L’enseignement des mathématiques a subi récemment, presque en tous pays, une transformation remarquable. C’étaient naguère la structure de la démonstration, l’enchaînement impeccable des propositions qui préoccupaient nos maîtres, fidèles en cela à la tradition euclidienne. Aujourd’hui on vise, au contraire, à rendre « intuitives » les conceptions mathématiques, c’est-à-dire à les présenter sous une forme vivante et concrète ; on ne les sépare pas de leurs applications, et l’on espère ainsi faire voir qu’elles répondent à des besoins réels, qu’elles ne sont pas de simples échaffaudages de syllogismes, élaborés, en des heures de désœuvrement, par des esprits subtils et maniaques. Le point de vue des logiciens et celui des intuitionnistes présentent des avantages différents. Les premiers font des Mathématiques une école sans pareille de raisonnement déductif : il est vrai que l’art de raisonner n’est point, pour une société d’hommes d’action, le plus nécessaire.

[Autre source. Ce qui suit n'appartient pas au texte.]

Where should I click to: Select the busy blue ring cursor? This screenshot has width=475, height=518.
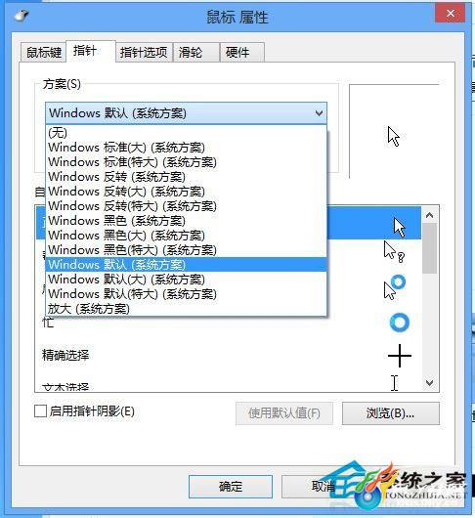click(400, 323)
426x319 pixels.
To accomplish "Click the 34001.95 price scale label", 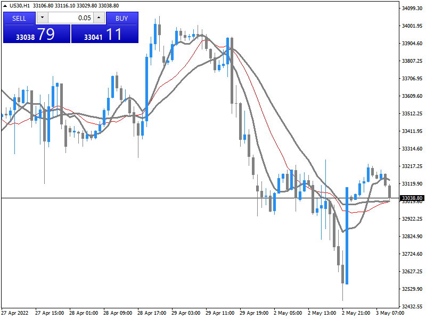I will (x=412, y=26).
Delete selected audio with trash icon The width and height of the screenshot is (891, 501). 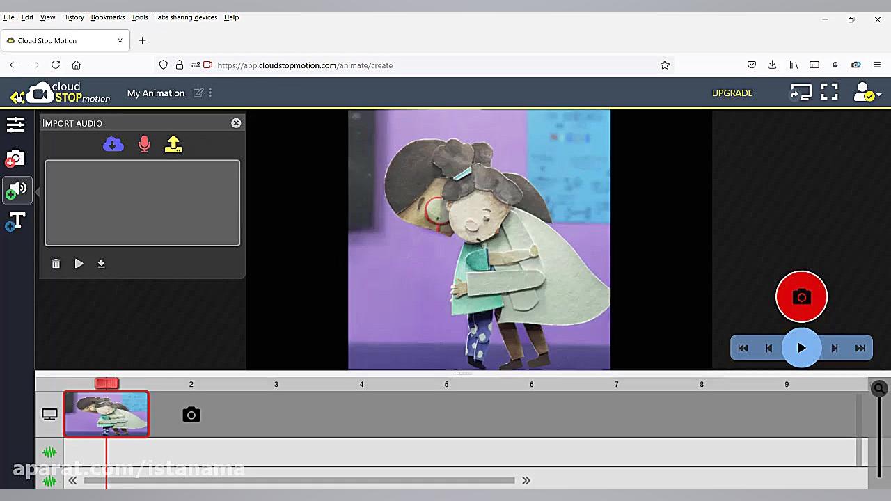[56, 264]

Les seconds fortifient le lien qui unit la science pratique à la science théorique et ils sauvent ainsi cette dernière du discrédit qui la menace ; ajoutons que, dans l’enseignement élémentaire, la supériorité de leur méthode paraît incontestable.

Il est un point, cependant, sur lequel logiciens et intuitionnistes se rencontrent. Les uns et les autres ont en vue l’utilité indirecte de la culture scientifique — soit pour la formation de la raison, soit pour l’éducation de l’ingénieur ou de l’homme en général — et non pas l’étude désintéressée des notions mathématiques elles-même. À la valeur spéculative de ces notions, à la richesse de leur contenu, à leurs affinités, au rôle qu’elles jouent dans la science rationnelle, ils ne prêtent qu’une attention secondaire.